MY FAIR LADY

                                                          CHANDOS CHSA 5358(2)

This, the latest in John Wilson’s exhilarating sequence of totally complete musicals with the Sinfonia of London, is another absolute joy, though with one minor caveat.

We have here every scrap of material created by Lerner and Loewe, My Fair Lady’s creators, and that provides the only tiny problem. Shows in public presentation often cut segues and links, sometimes just for reasons of timing. These of course don’t apply in CD recordings, but some of the restorations here, including the workaday Entr’acte, are really not worthy of our attention – unless we are completist enthusiasts, and that is of course more than acceptable. There is a huge appendix of excised numbers at the end of CD2, but the odd interpolation during the main run jars a little.

That over, my enthusiasm for this glorious release is boundless. Wilson’s Sinfonia of London plays with huge elan, but always with tight discipline, and the choral singing of Alex Parker’s My Fair Lady Ensemble is vibrantly resourceful, from the cockney of “’E ‘asn’t got a tuppence in ‘is pocket” to the laid-back, show no emotion of the Ascot Gavotte.

The cast here brings presence and commitment to every line, from Penelope Wilton as Mrs Higgins, Julia McKenzie as housekeeper Mrs Pearce, up through Malcolm Sinclair as Colonel Pickering, diverting with Alun Armstrong’s roistering Alfred P. Doolittle, and on to the principals. Jamie Parker an exasperated Professor Henry Higgins and Scarlett Strallen a wondrous Eliza Doolittle.

Strallen’s opening “Aoooooooow” is the stuff of curdled nightmares, but the painful, elongated coaching session “Poor Professor Higgins” during which Eliza’s self-appointed Svengali tortuously untwists her vowels is a triumph of performance, releasing into a cathartic “The Rain in Spain”.

Her characterisation of Eliza brings us a sweet reminiscence of “Wouldn’t it be loverly” as the show nears its end, and then an utterly beautiful concluding exchange between her returning self and Higgins. This is marred, though (certainly nothing to do with John Wilson and his adept Sinfonia of London), by the overblown orchestrations by Robert Russell Bennett and Philip J. Lang disfiguring Higgins’ heartbreaking “I’ve grown accustomed to her face”.
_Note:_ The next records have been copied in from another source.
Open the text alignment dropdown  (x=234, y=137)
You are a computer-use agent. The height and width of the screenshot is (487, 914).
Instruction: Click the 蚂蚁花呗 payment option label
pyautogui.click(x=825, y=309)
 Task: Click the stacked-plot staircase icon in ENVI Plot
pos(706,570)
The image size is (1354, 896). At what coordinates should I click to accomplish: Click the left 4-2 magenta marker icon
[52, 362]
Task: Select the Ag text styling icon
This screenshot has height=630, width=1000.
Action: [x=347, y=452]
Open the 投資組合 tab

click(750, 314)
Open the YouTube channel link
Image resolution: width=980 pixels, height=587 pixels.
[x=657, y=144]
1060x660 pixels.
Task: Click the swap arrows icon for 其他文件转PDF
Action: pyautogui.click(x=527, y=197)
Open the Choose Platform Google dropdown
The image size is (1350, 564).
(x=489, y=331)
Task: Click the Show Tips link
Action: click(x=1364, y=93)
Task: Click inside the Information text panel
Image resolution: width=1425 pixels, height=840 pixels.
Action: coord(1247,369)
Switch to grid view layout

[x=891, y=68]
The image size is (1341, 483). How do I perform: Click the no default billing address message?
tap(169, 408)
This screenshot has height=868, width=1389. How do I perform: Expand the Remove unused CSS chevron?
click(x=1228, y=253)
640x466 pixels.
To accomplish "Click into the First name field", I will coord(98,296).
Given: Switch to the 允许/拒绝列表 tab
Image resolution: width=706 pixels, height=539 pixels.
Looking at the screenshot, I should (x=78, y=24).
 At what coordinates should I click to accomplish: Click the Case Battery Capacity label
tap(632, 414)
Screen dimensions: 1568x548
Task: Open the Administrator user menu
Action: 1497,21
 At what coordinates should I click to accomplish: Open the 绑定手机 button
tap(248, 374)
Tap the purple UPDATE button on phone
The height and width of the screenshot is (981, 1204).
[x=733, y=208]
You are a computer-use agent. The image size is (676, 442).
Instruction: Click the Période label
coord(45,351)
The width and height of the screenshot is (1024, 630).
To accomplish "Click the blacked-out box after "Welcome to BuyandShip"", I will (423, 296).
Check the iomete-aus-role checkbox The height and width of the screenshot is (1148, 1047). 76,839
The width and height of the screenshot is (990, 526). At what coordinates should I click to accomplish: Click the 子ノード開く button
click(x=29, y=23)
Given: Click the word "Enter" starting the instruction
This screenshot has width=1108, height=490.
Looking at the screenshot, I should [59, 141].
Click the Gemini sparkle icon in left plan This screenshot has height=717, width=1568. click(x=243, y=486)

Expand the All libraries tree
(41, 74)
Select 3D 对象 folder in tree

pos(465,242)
As a wordsmith I am particularly grateful to this recording for reminding me of a huge lapse in Lerner’s libretto, which allows Higgins, the great defender of perfect English, to split an infinitive: “to ever let a woman in my life”. But Lerner redeems himself later with the most dextrous rhyme, matching “Budapest” with “ruder pest”.

This treasurable release is completed with an informative, well-illustrated insert-booklet compiled by David Benedict, who deserves many congratulations for his insights into this very special show.